## Exercise details
The answer must be every line of the records below that contains the word "agent".

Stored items
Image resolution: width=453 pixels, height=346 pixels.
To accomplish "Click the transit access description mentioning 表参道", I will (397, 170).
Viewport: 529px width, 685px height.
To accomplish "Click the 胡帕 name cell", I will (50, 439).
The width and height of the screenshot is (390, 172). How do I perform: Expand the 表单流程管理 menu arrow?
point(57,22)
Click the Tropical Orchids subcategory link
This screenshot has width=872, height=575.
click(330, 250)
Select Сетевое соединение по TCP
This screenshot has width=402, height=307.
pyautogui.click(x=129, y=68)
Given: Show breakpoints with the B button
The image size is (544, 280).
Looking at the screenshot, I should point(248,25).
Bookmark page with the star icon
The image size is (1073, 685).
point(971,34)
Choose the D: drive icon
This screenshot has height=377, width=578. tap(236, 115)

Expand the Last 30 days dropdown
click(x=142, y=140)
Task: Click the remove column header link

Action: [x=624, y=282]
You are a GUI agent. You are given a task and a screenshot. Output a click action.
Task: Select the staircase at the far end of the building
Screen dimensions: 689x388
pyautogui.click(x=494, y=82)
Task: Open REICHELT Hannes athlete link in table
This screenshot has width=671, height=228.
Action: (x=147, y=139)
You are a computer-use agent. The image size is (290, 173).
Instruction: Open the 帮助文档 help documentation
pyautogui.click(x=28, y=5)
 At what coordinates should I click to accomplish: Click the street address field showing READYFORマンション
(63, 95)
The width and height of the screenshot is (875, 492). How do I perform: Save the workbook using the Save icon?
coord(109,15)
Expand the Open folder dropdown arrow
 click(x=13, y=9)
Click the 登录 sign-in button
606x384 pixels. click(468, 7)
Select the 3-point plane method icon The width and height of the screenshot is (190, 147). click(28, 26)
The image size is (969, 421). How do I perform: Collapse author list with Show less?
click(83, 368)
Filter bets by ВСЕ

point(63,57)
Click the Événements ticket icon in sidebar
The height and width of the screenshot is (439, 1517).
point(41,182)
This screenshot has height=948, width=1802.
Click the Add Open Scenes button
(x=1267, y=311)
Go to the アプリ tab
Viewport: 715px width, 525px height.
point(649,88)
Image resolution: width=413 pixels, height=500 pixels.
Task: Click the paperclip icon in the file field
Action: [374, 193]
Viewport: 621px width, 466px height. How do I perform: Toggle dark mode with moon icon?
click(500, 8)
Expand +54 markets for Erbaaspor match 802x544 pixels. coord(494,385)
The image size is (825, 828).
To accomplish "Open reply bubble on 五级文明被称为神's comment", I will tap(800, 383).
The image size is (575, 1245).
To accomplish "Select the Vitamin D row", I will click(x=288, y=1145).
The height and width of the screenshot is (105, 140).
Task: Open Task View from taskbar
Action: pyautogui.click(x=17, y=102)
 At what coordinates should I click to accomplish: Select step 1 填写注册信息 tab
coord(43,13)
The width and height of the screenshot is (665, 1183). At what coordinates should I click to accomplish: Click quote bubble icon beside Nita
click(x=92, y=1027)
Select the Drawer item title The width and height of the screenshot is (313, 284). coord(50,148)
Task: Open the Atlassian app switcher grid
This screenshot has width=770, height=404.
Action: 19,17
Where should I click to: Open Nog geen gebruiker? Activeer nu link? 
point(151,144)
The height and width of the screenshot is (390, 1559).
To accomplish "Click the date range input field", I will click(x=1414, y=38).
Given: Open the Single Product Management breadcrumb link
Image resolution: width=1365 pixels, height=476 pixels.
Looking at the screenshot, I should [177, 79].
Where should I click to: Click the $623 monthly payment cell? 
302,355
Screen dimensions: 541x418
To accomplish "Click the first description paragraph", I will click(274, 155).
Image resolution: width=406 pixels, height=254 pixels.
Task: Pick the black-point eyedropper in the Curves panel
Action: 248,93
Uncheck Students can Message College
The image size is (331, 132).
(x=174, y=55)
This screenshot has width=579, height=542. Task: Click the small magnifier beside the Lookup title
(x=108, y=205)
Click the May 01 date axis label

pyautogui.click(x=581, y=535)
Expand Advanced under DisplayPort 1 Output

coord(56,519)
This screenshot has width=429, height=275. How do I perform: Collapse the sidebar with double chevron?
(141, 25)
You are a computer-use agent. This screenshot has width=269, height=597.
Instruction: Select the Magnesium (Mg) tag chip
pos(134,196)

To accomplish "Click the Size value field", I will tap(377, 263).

## Answer for the task
You are a GUI agent. You are given a task and a screenshot. Output a click action.
You are a computer-use agent. The image size is (290, 173).
You are a computer-use agent. This screenshot has width=269, height=597.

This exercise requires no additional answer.